Cursor vs. set based procedure

  • Hi, everybody. I have a problem optimizing my stored procedure, but after a long research on cursors vs. set based approach, I'm still not sure how to solve it.

    Here's the task: I have a table with connection logs. There are 3 types of records: start (type=2), interim (type=3) and stop (type=4), and I have to create a single record by joining start leg with each interim and stop leg.

    We receive logs in text file, which we import into table and then run a procedure over it.

    I've created a query that gives me a result set with start and stop parts of the record

    select * from (select * from log where msgtype=2) A inner join (select * from log where msgtype>2) B on A.SessionID=B.SessionID where A.FileID=XY or B.FileID=XY

    The procedure looks like this

    declare cursor for QUERY_ABOVE

    while

    do the procesing and formatting the output record

    insert output record into result table

    update: mark original records as joined

    fetch next

    The problem is that the files we import are getting bigger and bigger, and currently, the procedure needs 15 minutes to process 130.000 records, so I've started looking for solutions. After short debugging, I've realized that browsing through cursor simply takes a lot of time, and that I can't improve much on current logic, and reading the articles on cursors vs. set based approach, it became clear that I should rewrite the whole thing. BUT, I just don't see how could I put all the formatting logic from procedure into a query (which is what I should do, if I'm not wrong)?

    The output record is consisted of 20+ fields with fixed length, and the content of each field is calculated from the various columns from the original table on different ways with different criterias and often value of lets say field_15 depends of the value in field_1 etc etc.

    I could make it a udf, and then do something like

    select my_udf(sessionid, start, stop,.....) from QUERY_ABOVE but something tells me that it is a same thing as cursor, it will still process row by row, not set.

    So, how do I avoid cursor?

    I hope I've been clear enough. Any clues and help are welcome.

  • My default answer would be it can be translated into a set based soultion , but it depends on what is happening when you say 'do the procesing and formatting the output record'. Is that a single simple statement ?
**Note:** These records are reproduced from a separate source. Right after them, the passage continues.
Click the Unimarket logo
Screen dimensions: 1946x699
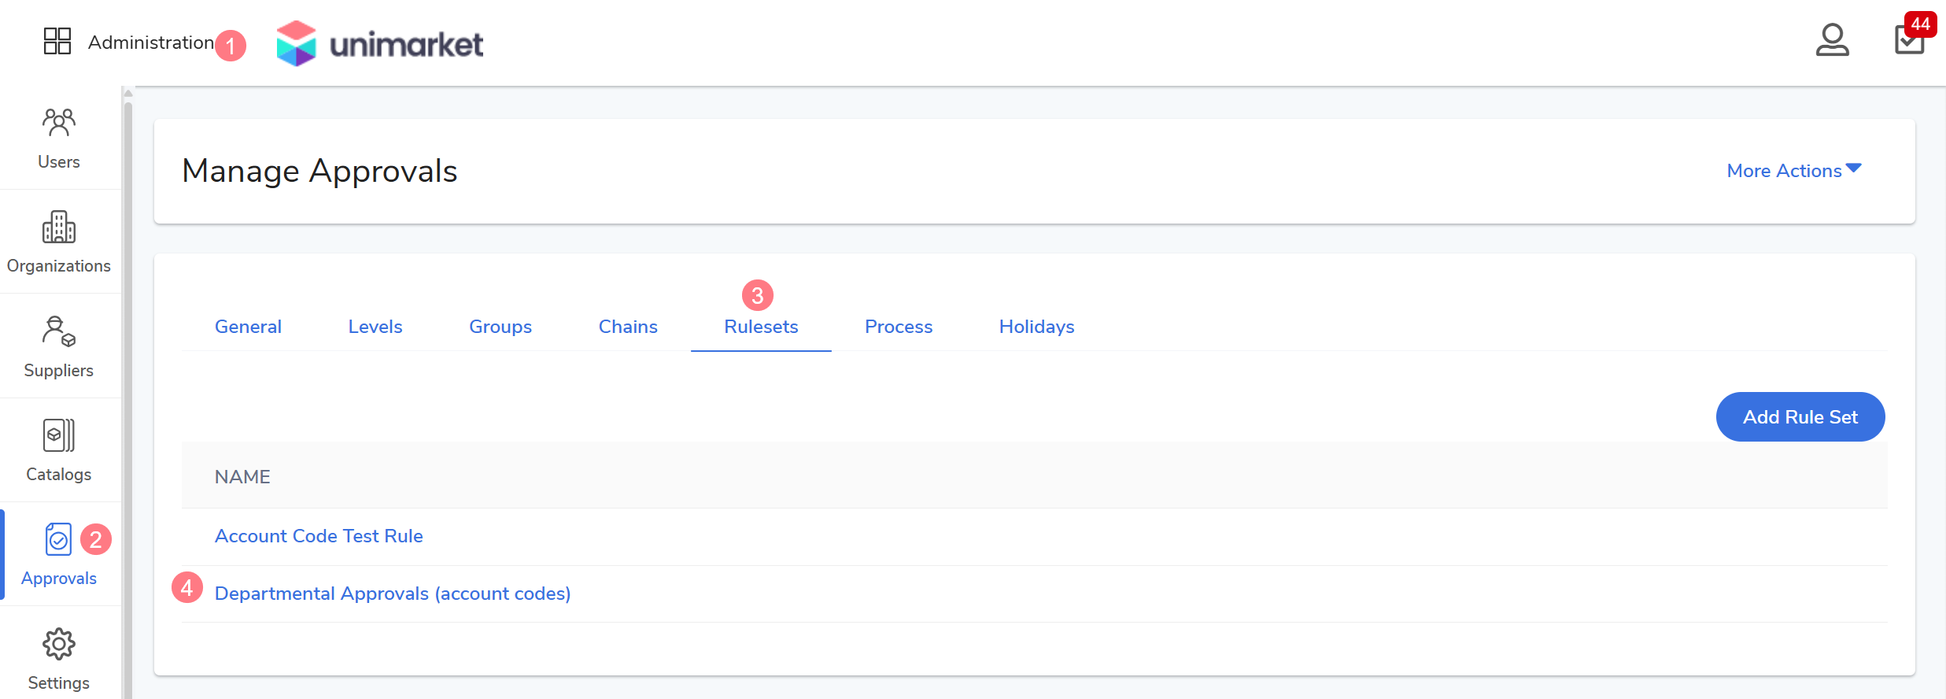(380, 43)
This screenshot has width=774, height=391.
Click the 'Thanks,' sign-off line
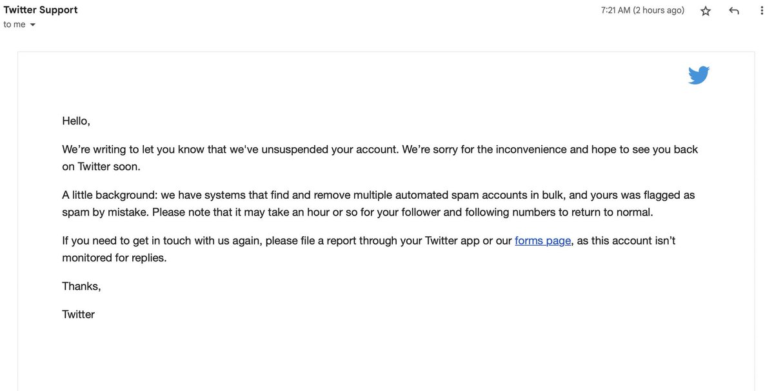(81, 286)
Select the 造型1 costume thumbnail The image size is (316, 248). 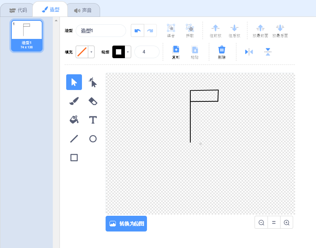(27, 35)
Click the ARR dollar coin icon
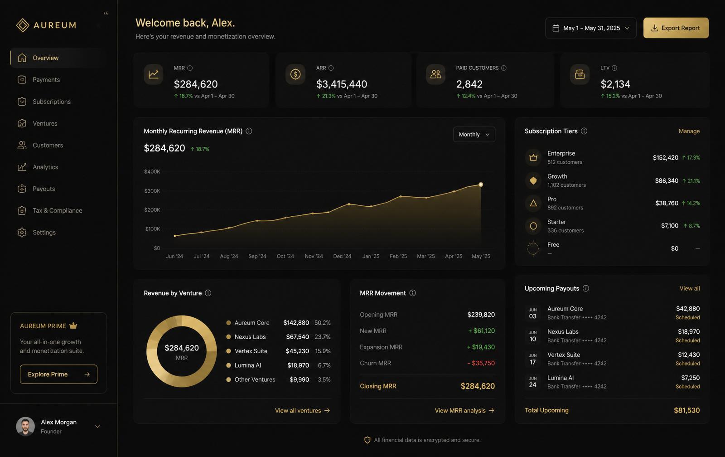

    Are you able to post the full code + DDL and sample data ?



    Clear Sky SQL
    My Blog[/url]

  • Unfortunatelly, I'm not allowed to post full code:(

    But I have a bunch of similar code for determining the value of each field in output record

    /* FIELD 2 */

    if @Field_1='F5'

    select @field_2='63'

    else

    if len(@TerminatingIOI)>1

    if @ConnType=0

    select @field_2='54'

    else

    select @field_2='61'

    else

    if @ConnType=0

    select @field_2='56'

    else

    select @field_2='60'

    /* FIELD 3*/

    if @field_1='F3'

    begin

    if @B_RECNUM=1 and @B_MSGTYPE = 3

    select @field_3='2'

    else if @B_RECNUM>1 and @B_MSGTYPE = 3

    select @field_3='3'

    else if @B_RECNUM>1 and @B_MSGTYPE = 4

    select @field_3='4'

    end

    of course, these are very simple, there are few more complicated fields which depends on result of some stored procedure like this

    execute checkportnum @POperNum,@field_14,@field_15, @Poper OUTPUT

    if @Poper>'' select @field_11 = @Poper + @POperNum

    etc etc

    In the meantime, I've got an idea: create temporary table in which I should store the results from query and which will have additional columns needed for output. And then, instead of looping through the recordset and doing this formating row by row, I could use a series of updates based on the logic for each field as shown above?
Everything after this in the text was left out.